Pengertian anak jalanan dalam panduan pendataan PMKS (Penyandang Masalah
Kesejahteraan Sosial) adalah anak yang berusia 5-18 tahun yang
menghabiskan sebagian besar waktunya untuk mencari nafkah dan berkeliaran di
jalanan maupun tempat-tempat umum. Waktu yang dihabiskan anak jalanan untuk
bekerja, mencari penghidupan di jalanan atau tempat umum lainnya yaitu 3-24
jam/hari.[1]
Menurut Standar Operasional Prosedur (SOP) Tim
Penjangkau Dialogis Dinas Sosial Provinsi Jawa Tengah (2011:5) mendefinisikan
anak jalanan adalah anak yang karena suatu sebab terpaksa maupun sukarela
menghabiskan sebagian besar waktunya di jalanan atau tempat keramaian umum
lainnya untuk bekerja atau nafkah.[2]
Berdasarkan pengertian yang dipaparkan, disimpulkan
anak jalanan adalah anak laki-laki atau perempuan berusia 5-18 tahun yang
melakukan kegiatan di jalanan atau tempat umum lainnya menghabiskan waktu 3-24
jam/hari untuk memenuhi kebutuhan hidupnya/mencari nafkah.
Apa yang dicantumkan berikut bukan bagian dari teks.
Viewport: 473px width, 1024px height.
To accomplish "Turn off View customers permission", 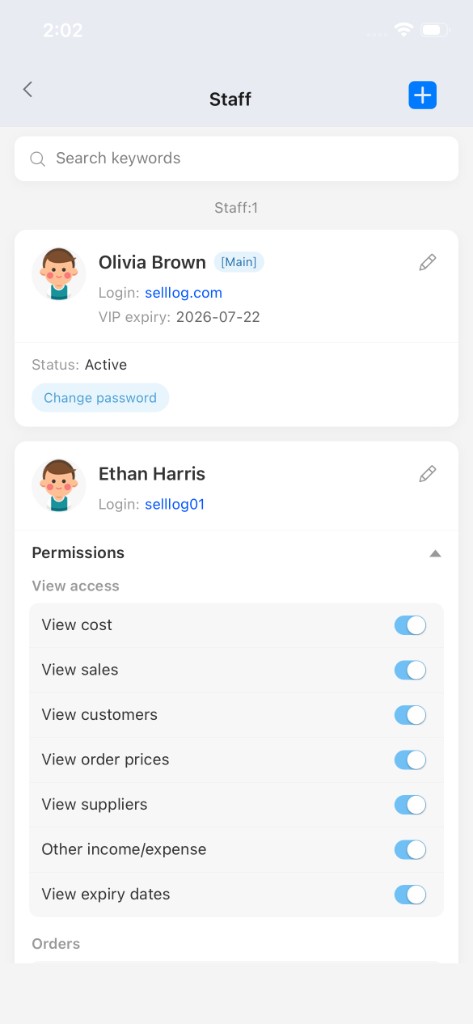I will (x=410, y=715).
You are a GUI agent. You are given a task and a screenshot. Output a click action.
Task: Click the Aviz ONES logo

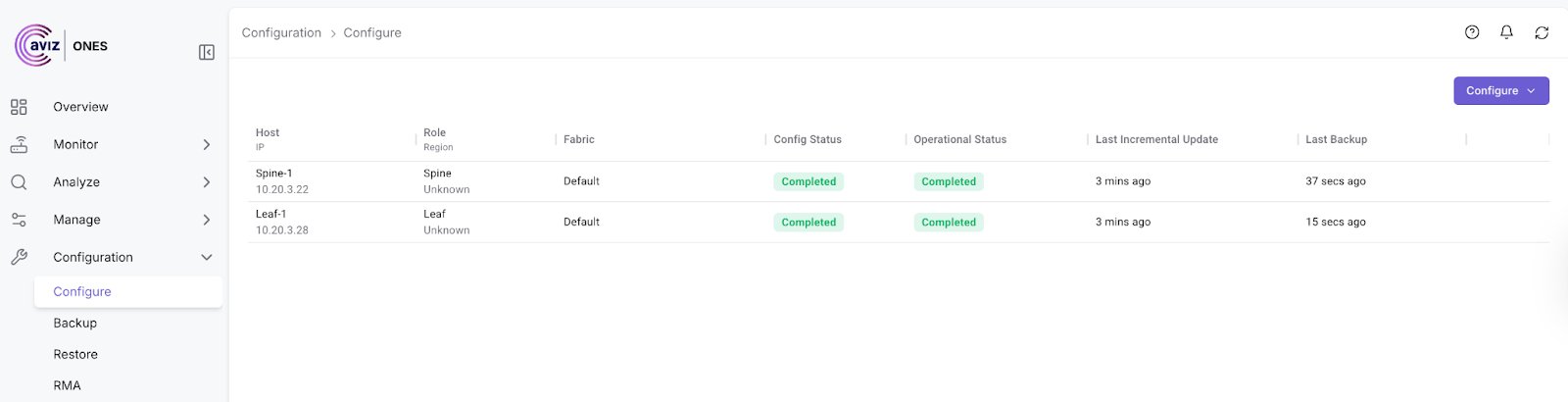[61, 45]
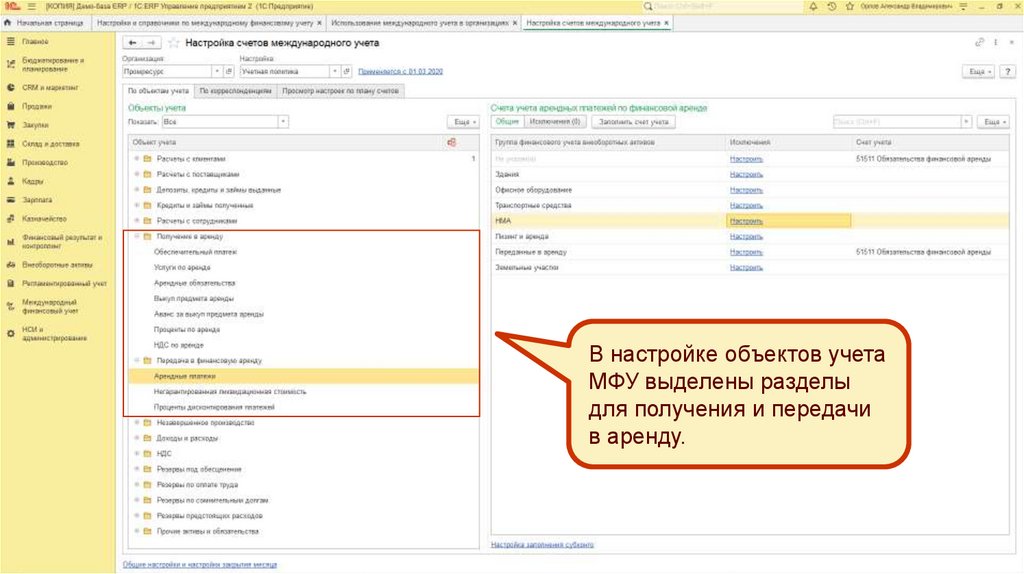Copy link to page with chain icon
Viewport: 1024px width, 574px height.
point(978,43)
Berdasarkan hasil penelitian, secara garis besar anak jalanan dibedakan
dalam tiga kelompok, yaitu:
1. Children on
the street, yakni anak-anak yang mempunyai kegiatan ekonomi
sebagai pekerja anak di jalan, namun masih mempunyai hubungan yang kuat dengan
orang tua mereka.sebagian penghasilan mereka di jalan diberikan kepada orang
tuanya.
2. Children of
the street, yakni anak-anak yang berpartisipasi penuh di jalanan, baik secara
sosial maupun ekonomi. Beberapa di antara mereka masih mempunyai hubungan
dengan orang tuanya, tetapi frekuensi pertemuan mereka tidak menentu.
3. Children
from families of the street, yakni anak-anak yang berasal dari
keluarga yang hidup di jalanan.
B.
Pola
Pembinaan dan Bimbingan yang Dilakukan Pemerintah dan LSM terhadap Anak Jalanan
1.
Pemerintah
Usaha
pemerintah mengenai penanganan anak jalanan yang pertama adalah diadakannya
Rumah Singgah yang sekarang lebih dikenal dengan Rumah Perlindungan Sosial Anak
Jalanan (RPSA). Adanya Rumah Singgah atau Rumah Perlindungan Sosial Anak
Jalanan (RPSA) merupakan bentuk kerjasama antara YSS (Yayasan Sosial
Sogijopranoto) dan Departemen Sosial sebagai bagian dari pilot project yang
didukung oleh UNDP dalam menangani kasus anak jalanan di Indonesia, yakni
dengan cara mengajukan suatu model Rumah Perlindungan Sosial Anak (RPSA) untuk
mengentaskan anak jalanan di Indonesia. Model penanganan ini berlanjut dengan
program penelitian anak jalanan yang dilangsungkan di 12 kota di Indonesia.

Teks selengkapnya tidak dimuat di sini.